Привыкнуть к чёрной коже наши беженцы долго не могли, а некоторые так никогда и не привыкли. Сколько ни пропагандировала советская власть полное равенство рас и сколько ни пыталась внушить, что американские негры — это несправедливо угнетаемый народ, всё равно чёрные и жёлтые были и оставались для многих русских непонятными и даже неполноценными людьми. Очевидно, слишком бросающаяся в глаза разность цвета кожи настораживает непривычных к этому. Ясно, среди чёрных в Америке есть довольно много людей, не вызывающих симпатии своим поведением. Но то же можно отнести и к некоторым белым людям.
Приглядываясь к нашим чёрным соученикам, я обнаружил среди них много симпатичных лиц, с живыми улыбками и умными глазами. Изучение языка им давалось намного лете, чем нашим беженцам. Было жалко смотреть, с каким трудом и как плохо осваивали язык мои сограждане. А те чёрные и смуглые, которых они презирали за дикость, учились намного успешнее.
Особенно мне нравились чёрные и смуглые девушки с Карибских островов — грациозные, как лани, и подвижные, как ртуть. Они всегда улыбались и разговаривали приветливо. А наши женшины-беженки, даже и симпатичные внешне, всегда были надутые, держались скованно и редко улыбались.

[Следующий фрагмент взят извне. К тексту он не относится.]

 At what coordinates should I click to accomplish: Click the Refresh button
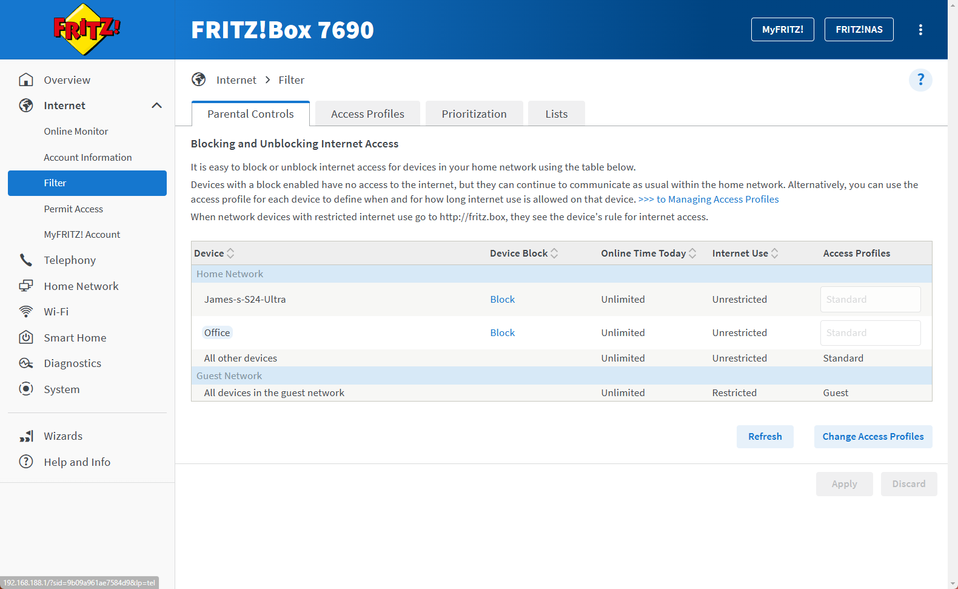(765, 437)
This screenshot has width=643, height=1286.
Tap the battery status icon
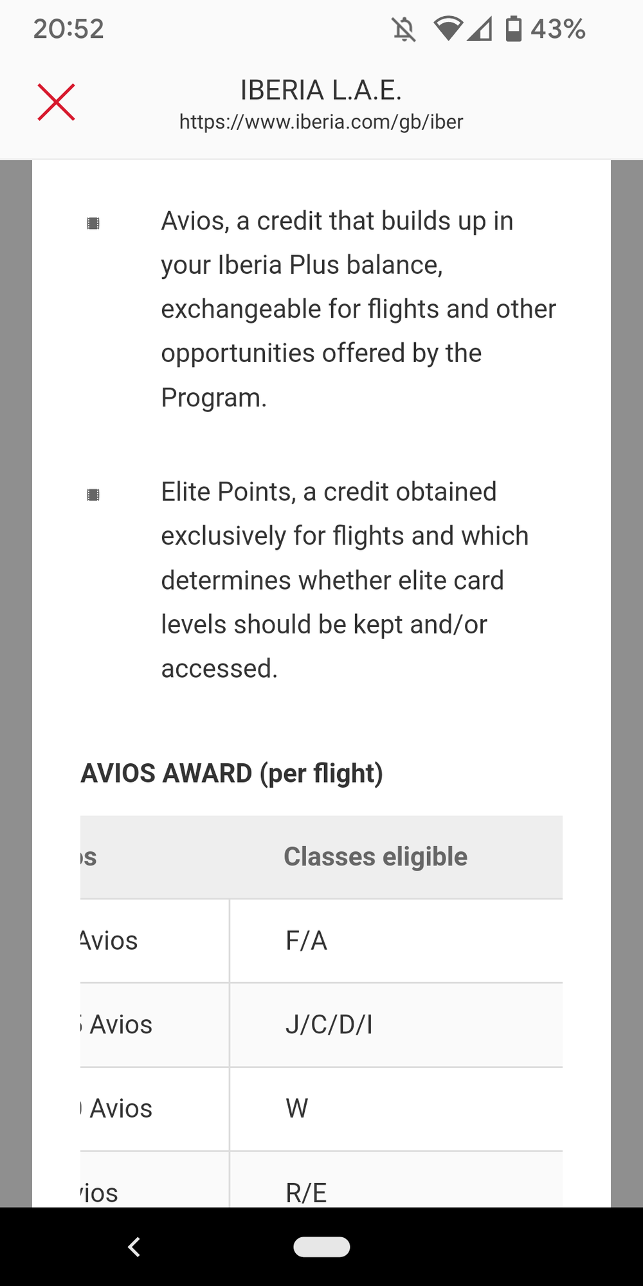click(x=514, y=29)
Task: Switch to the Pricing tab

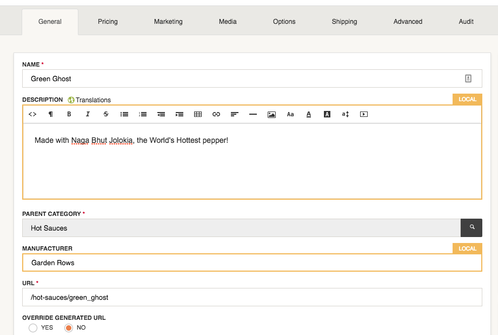Action: (x=108, y=22)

Я подружился с Дорел. Завидя меня, она махала мне рукой и бежала навстречу. Я рассказывал ей про Россию. Не знаю, было ли это ей интересно, но она слушала терпеливо. А для меня это была хорошая разговорная практика. Она спрашивала:
— Владимир, когда ты поедешь обратно в Россию?
— Никогда.
— Почему: тебе там не нравится?
Я коротко отвечал:
— Коммунисты: пиф-паф, пиф-паф.
И мы оба хохотали.
Я подарил ей русскую деревянную куклу-матрёшку, которая разнималась пополам и внутри неё была следующая, потом третья, потом четвёртая. Я специально отрепетировал рассказ, что это типичная женщина, потому что внутри неё есть еще много других. Дорел расхохоталась, поцеловала меня и в восторге понеслалсь по коридору. Она всем показывала матрёшку и как она разнимается. И кричала:
— Мой друг Владимир подарил мне это! Это мэтроушка!
Она носилась и прыгала, как газель, опять подбегала ко мне и целовала, и опять кричала:
— Это мэтроушка, мой друг Владимир подарил мне мэтроушка!
Наши беженцы смотрели на неё с осуждением, а на меня — с удивлением. Инженер из Ленинграда говорил:
— Не понимаю, чего вы разыгрываете из себя демократа? Вы же видите, что она дикарка, как все эти негры.
В ней действительно была непосредственность дикарки, но мне это нравилось больше, чем скованность наших женщин. И я ничего не разыгрывал. Я всей душой стремился стать американцем, а это значило, что я буду жить бок о бок с чёрными и относиться к ним как к равным. От Дорел я выучил много слов. Одно из них было бойфренд — то ли просто приятель, то ли любовник; а другое — герлфренд, тоже — то ли просто продруга, то ли любовница. Хоть чему-то, но научиться можно ото всех.
Мы помнили, что наш знакомый из сабвея мистер Эллан Граф просил позвонить ему, и несколько раз обсуждали между собой, но — стеснялись и не решались. Мы не знали американцев и не были уверены, что его предложение — это не простая формальность: сказал и забыл. Я опять спросил совета у Берла.
— Конечно, позвоните. Почему бы и нет? Знаете, американец так просто не станет предлагать. Раз он сказал, значит, имел что-то в виду. Вы говорите, он юрист? О’кей, это ещё лучше: у вас будет свой знакомый юрист. Где он живёт, этот парень?
Я показал ему карточку с адресом. Берл даже присвистнул:
— Ого, он, должно быть, большая персона, раз живёт в таком богатом доме. Я знаю, я там рядом продавал газеты в киоске. Надо позвонить, это хорошее знакомство. Я же вам говорю: помалу, помалу, вы обзаведётесь хорошими знакомыми. А может быть, через несколько лет сами будете жить в таком же доме. А почему нет? — это Америка.